RE: [PATCH] md/bitmap: wait for bitmap writes to complete during the tear down sequence

From: Sudhakar Panneerselvam <sudhakar.panneerselvam@oracle.com>
To: "heming.zhao@suse.com" <heming.zhao@suse.com>,
	"linux-raid@vger.kernel.org" <linux-raid@vger.kernel.org>,
	"song@kernel.org" <song@kernel.org>
Cc: "lidong.zhong@suse.com" <lidong.zhong@suse.com>,
	"xni@redhat.com" <xni@redhat.com>,
	"colyli@suse.com" <colyli@suse.com>,
	Martin Petersen <martin.petersen@oracle.com>
Subject: RE: [PATCH] md/bitmap: wait for bitmap writes to complete during the tear down sequence
Date: Sat, 10 Apr 2021 21:35:51 +0000	[thread overview]

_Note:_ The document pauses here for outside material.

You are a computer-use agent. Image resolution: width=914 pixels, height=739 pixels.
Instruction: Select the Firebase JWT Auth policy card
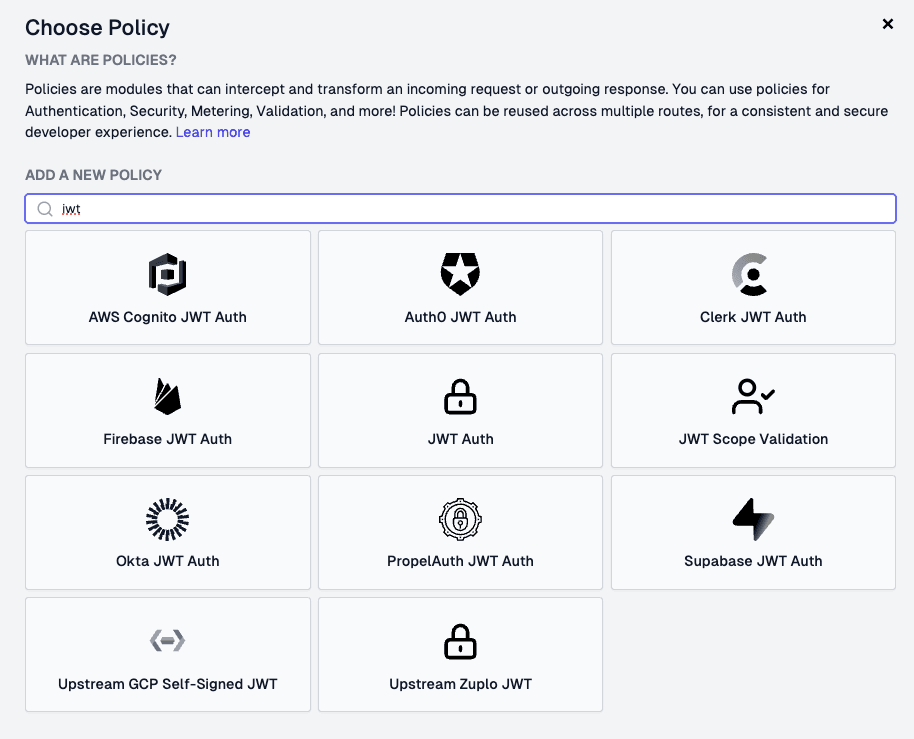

Message-ID: <CY4PR10MB20077F9F84680DC1C0CAE281FD729@CY4PR10MB2007.namprd10.prod.outlook.com> (raw)
In-Reply-To: <ba0f4827-83ae-b7e2-2230-5f4afca2538a@suse.com>

> Hello Sudhakar,
> 
> First, let's discuss with master branch kernel.
> 
> What command or action stands for "tear down" ?
>  From your description, it very like ioctl STOP_ARRAY.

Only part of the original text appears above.